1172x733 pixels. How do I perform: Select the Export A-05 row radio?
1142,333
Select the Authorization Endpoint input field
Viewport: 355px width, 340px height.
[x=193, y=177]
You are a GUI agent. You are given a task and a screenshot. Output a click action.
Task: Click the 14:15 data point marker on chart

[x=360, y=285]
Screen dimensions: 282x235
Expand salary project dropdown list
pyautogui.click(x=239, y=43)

---

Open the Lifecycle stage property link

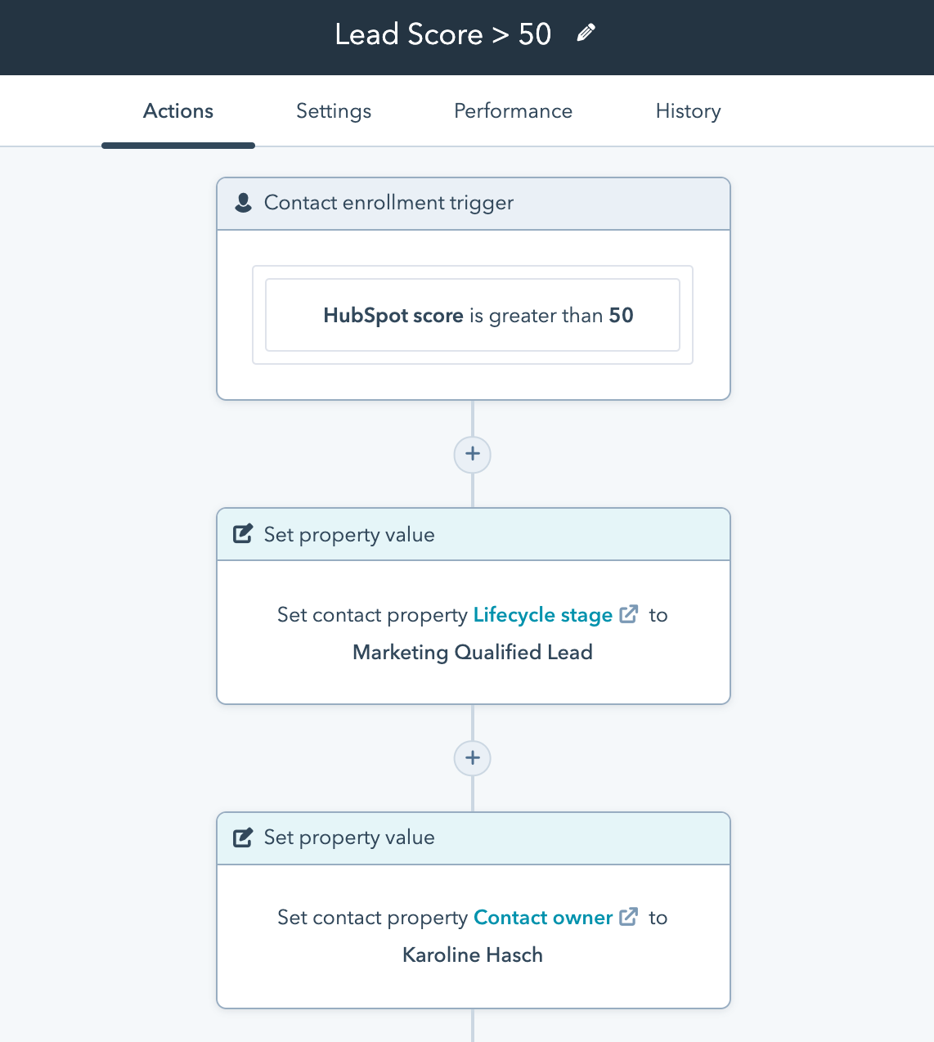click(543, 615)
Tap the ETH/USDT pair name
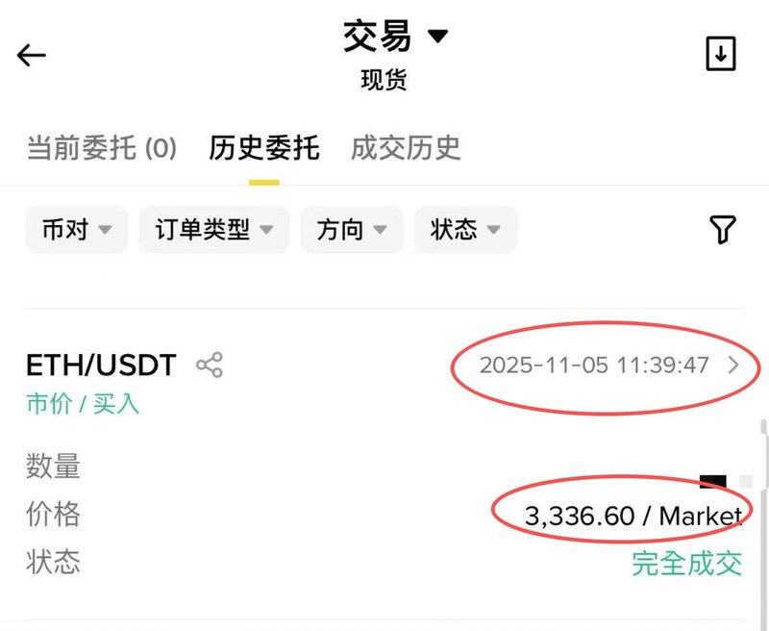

How to complete this task
In the material above, which lines fall between the one holding "Open the Lifecycle stage property link" and the one holding "Tap the ETH/USDT pair name", inclusive? Print exactly those, with the pictures left out.

Output of the exercise
Open the Lifecycle stage property link

click(543, 615)
Tap the ETH/USDT pair name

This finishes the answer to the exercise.